# Why should we expect geometric Brownian motion to model asset prices?

Disclaimer: I am a complete ignoramus about finance, so this may be an inappropriate forum for me to ask a question in.

I am a mathematician who knows nothing about finance. I heard from a popular source that a something called the Black-Scholes equation is used to model the prices of options. Out of curiosity, I turned to Wikipedia to learn about the model. I was shocked to learn that it assumes that the log of the price of an asset follows a Brownian motion with drift (and then the asset price itself is said to follow a "geometric" Brownian motion). Why, I wondered, should that be a good model? I can understand that asset prices have to be unpredictable or else smart traders would be able to beat the market by predicting them, but there would seem to be many unpredictable alternatives to geometric Brownian motion.

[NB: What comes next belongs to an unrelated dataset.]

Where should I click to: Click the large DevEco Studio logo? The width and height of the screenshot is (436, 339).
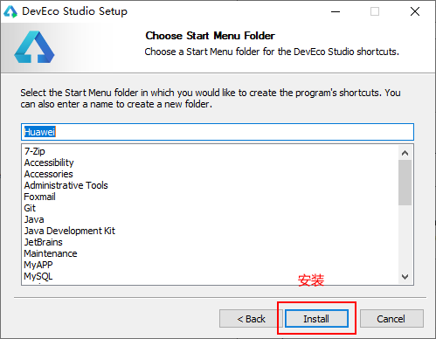pos(34,47)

I have found one source that addresses my question, the following book chapter: http://www.probabilityandfinance.com/chapters/chap9.pdf and an argument it alludes to in chapter 11 of the same book. The analysis here looks very interesting, and I am curious if it is generally accepted in the finance community. I have not studied it enough to understand how realistic its assumptions are, however. It apparently depends on a "continuous time" assumption that seems like it might not be very realistic given that real markets move in response to discrete news events such as earnings announcements.

• To provide a straight forward answer: It is not a good model. It never was, it never will be. Until we all do not come up with a better model that provides better modeling accuracy while it is equally intuitive and makes similarly simplifying assumptions the BS model with its geometric brownian motion component is here to stay.

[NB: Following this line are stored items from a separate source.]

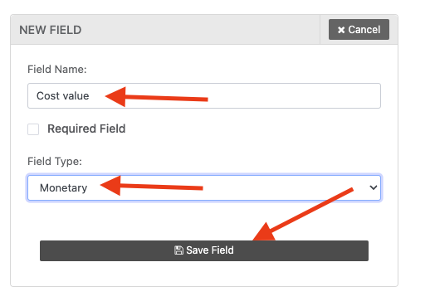Save the field with the Save Field button
Screen dimensions: 430x301
pyautogui.click(x=204, y=250)
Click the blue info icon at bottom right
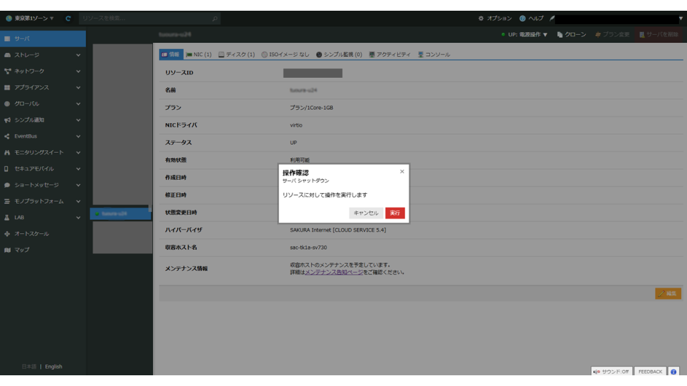 [673, 371]
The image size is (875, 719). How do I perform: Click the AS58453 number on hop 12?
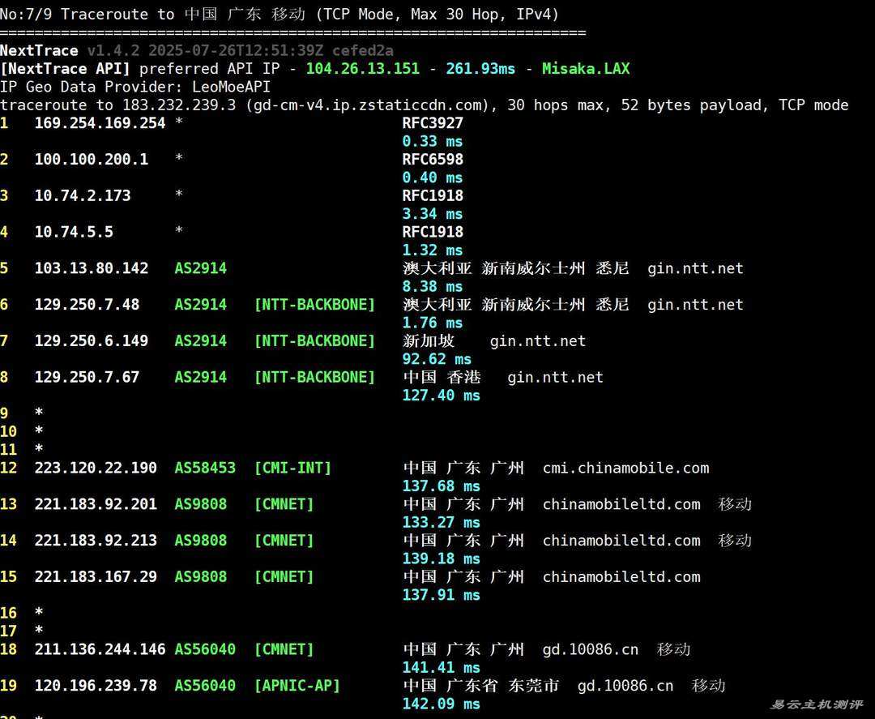205,468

• It actually does not matter what model the market agrees on to use for the purpose of translating between an option price and its implied volatility. BS is merely a translation tool, nothing more, nothing less. What is really priced by the market is implied volatility. What is traded, however, is the option price. Hence, as long as the market agrees on one standardized model it does not matter what exact model we are talking about. Example: When a broker dealer and buy side trader agree on the particulars of a standard European or American option they obviously have to agree on price, however, if the price diverts by a significant amount between both desks then both traders interact which implied vols they are taking into account. Hence the model and underlying driving brownian motion plays a very insignificant role in this particular context.

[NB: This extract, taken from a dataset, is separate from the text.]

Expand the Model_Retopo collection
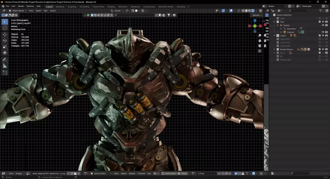 (274, 49)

• Models and their underlying assumptions become much more important when forecasting asset prices as well as when pricing non-standard (aka non vanilla) derivatives products where the model is sufficiently complex and there are a number of input variables that the choice of models make a significant difference. Example: A more complex interest rate structured note, such as a PRDC. It is very easy to arrive at a 50bps-1% pricing differential when making slight adjustments to modeling assumptions, the way correlations are computed, or what have you.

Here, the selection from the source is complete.